▶ [What you will do]:
Gather all lines in the entries that include the word "agent".

━━━━

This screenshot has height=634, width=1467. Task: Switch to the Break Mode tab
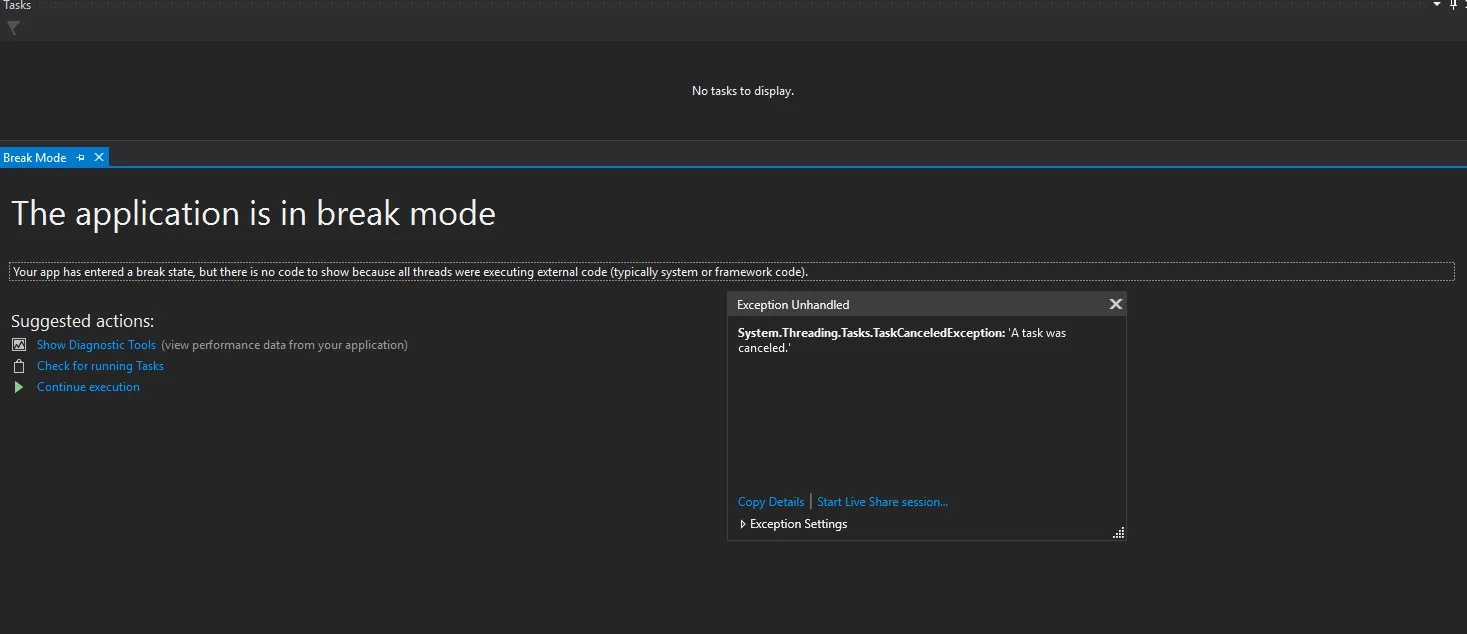(x=35, y=158)
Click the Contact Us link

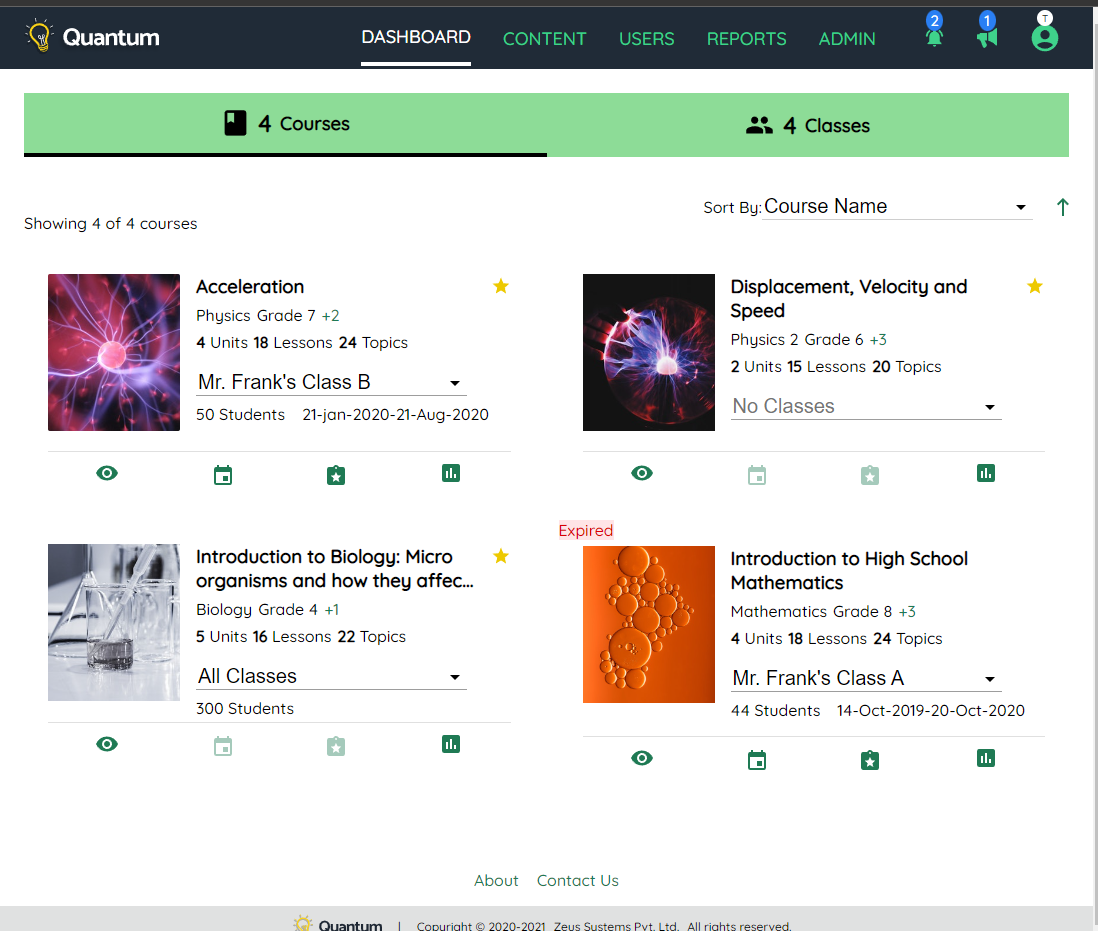click(x=577, y=880)
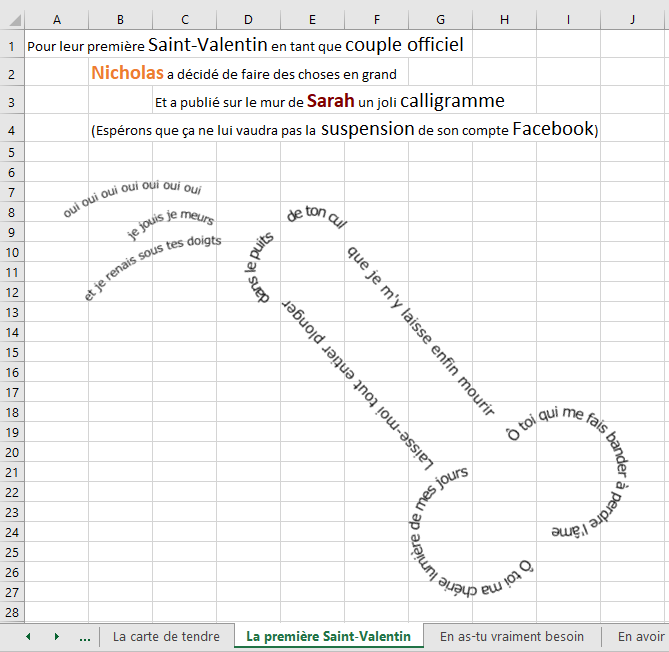Select column D header
Screen dimensions: 669x652
pos(248,20)
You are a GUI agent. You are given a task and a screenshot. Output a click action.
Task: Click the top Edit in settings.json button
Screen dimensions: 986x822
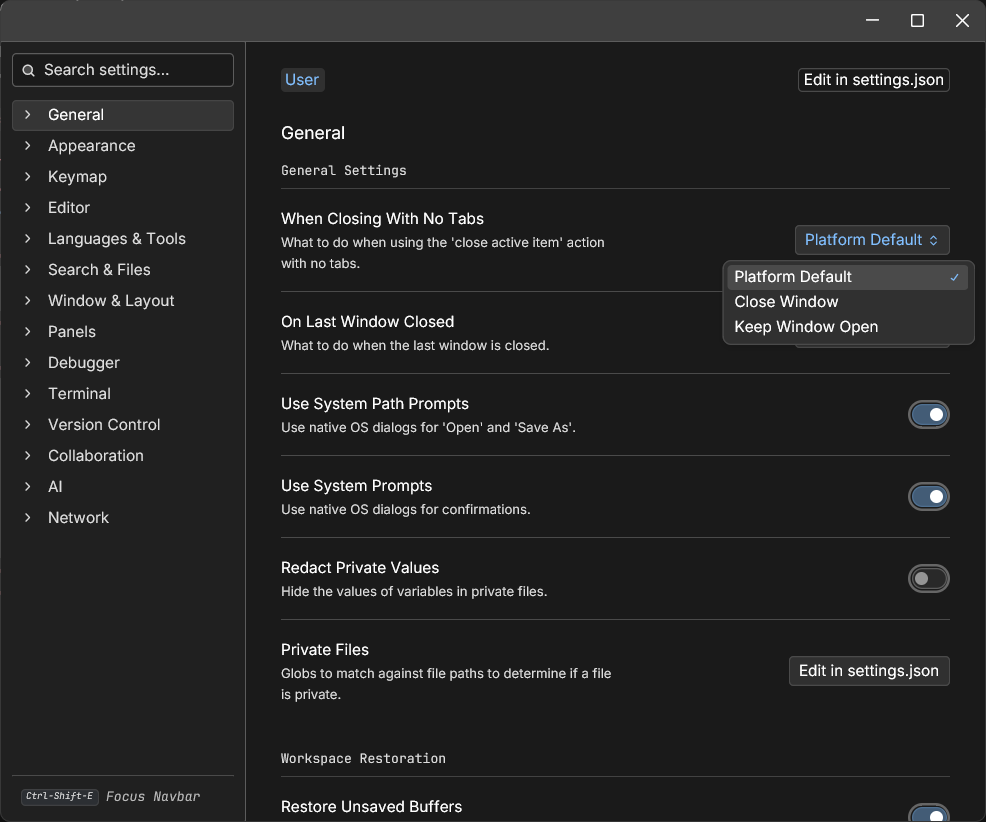(873, 80)
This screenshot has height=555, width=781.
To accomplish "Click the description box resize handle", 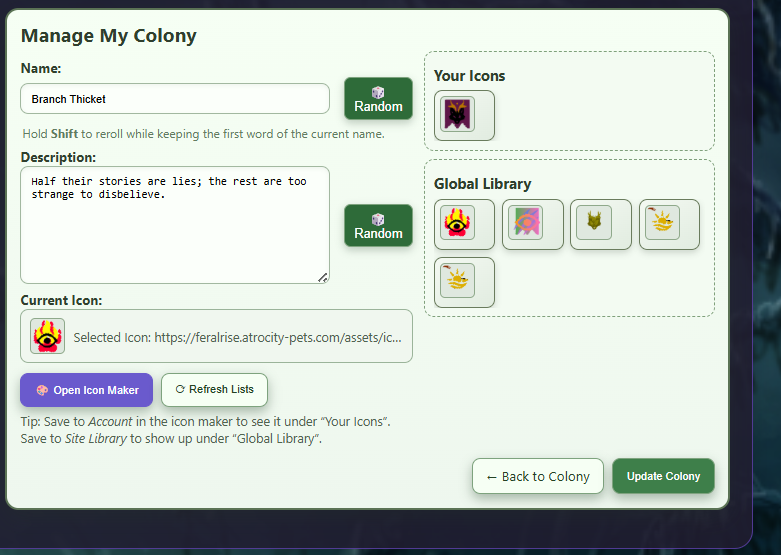I will [323, 277].
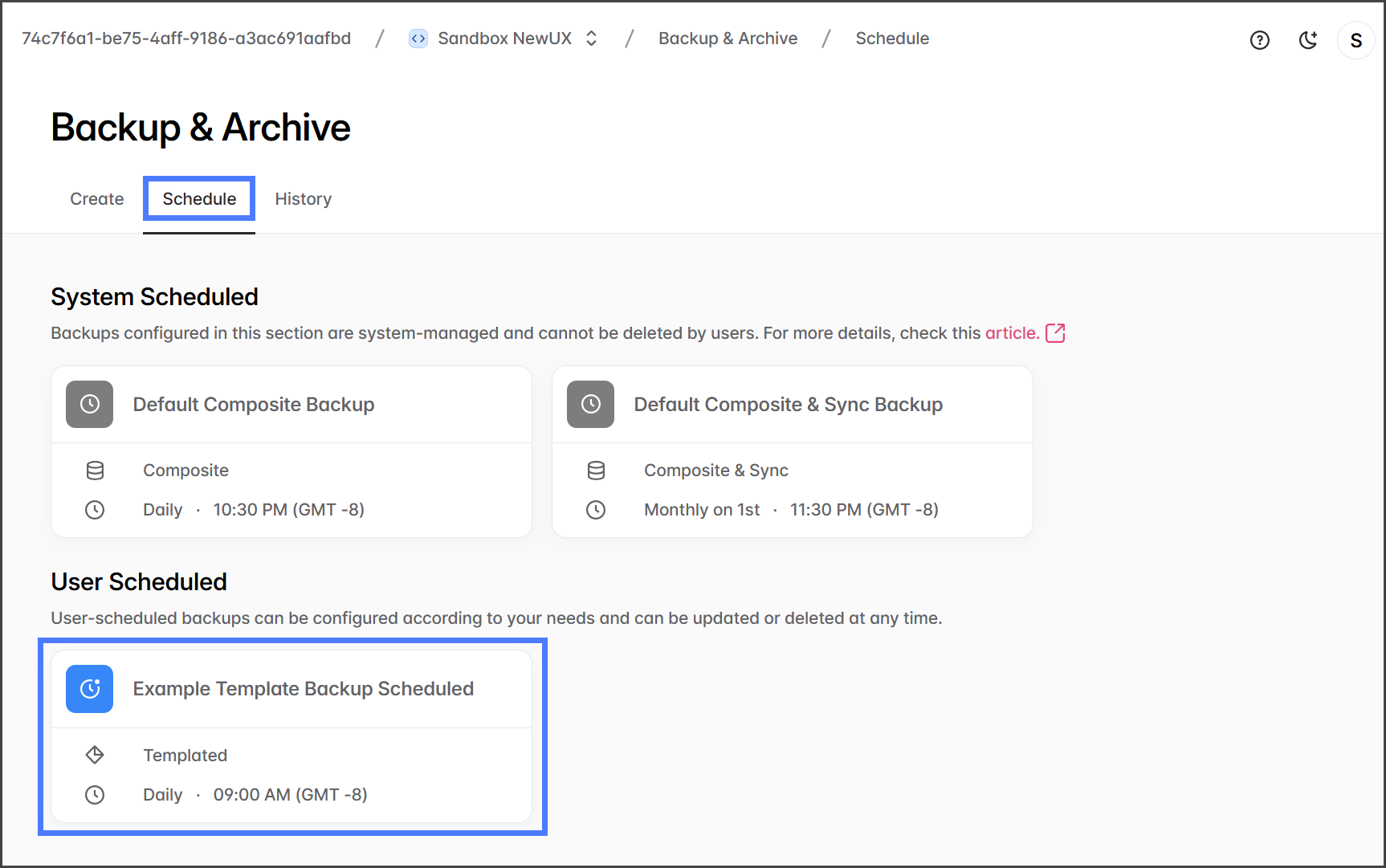Viewport: 1386px width, 868px height.
Task: Go to Backup & Archive breadcrumb
Action: pyautogui.click(x=728, y=39)
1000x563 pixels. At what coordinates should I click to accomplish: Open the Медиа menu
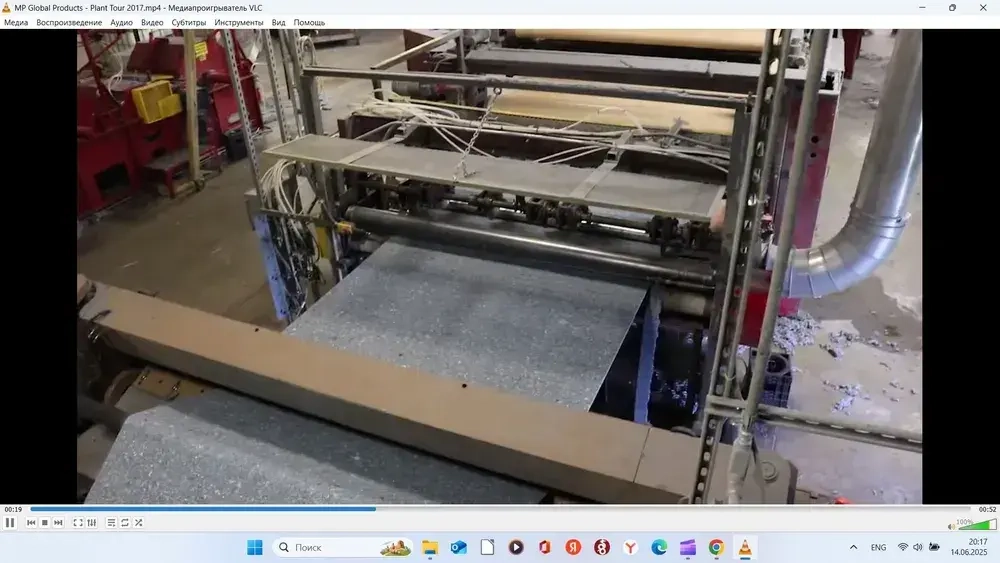16,22
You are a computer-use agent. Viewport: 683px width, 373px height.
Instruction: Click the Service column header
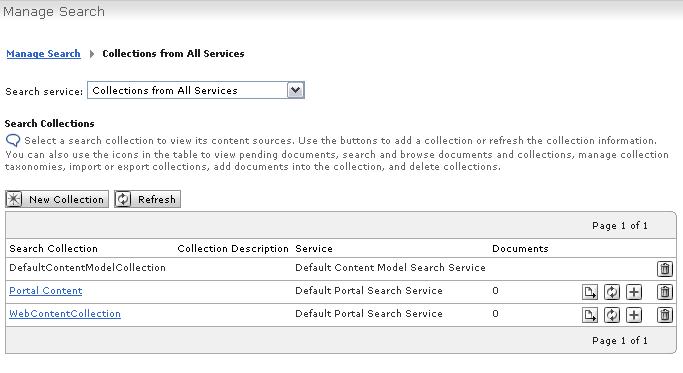coord(314,249)
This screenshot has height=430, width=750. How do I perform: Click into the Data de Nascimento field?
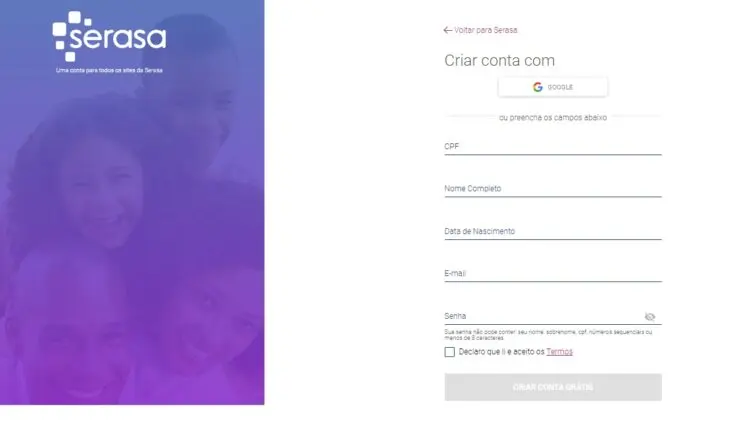(552, 231)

━━━━

▶ [Exercise answer]:
You are a GUI agent. You are given a task and a screenshot. Output a click action.
You are a computer-use agent. Viewport: 683px width, 373px height.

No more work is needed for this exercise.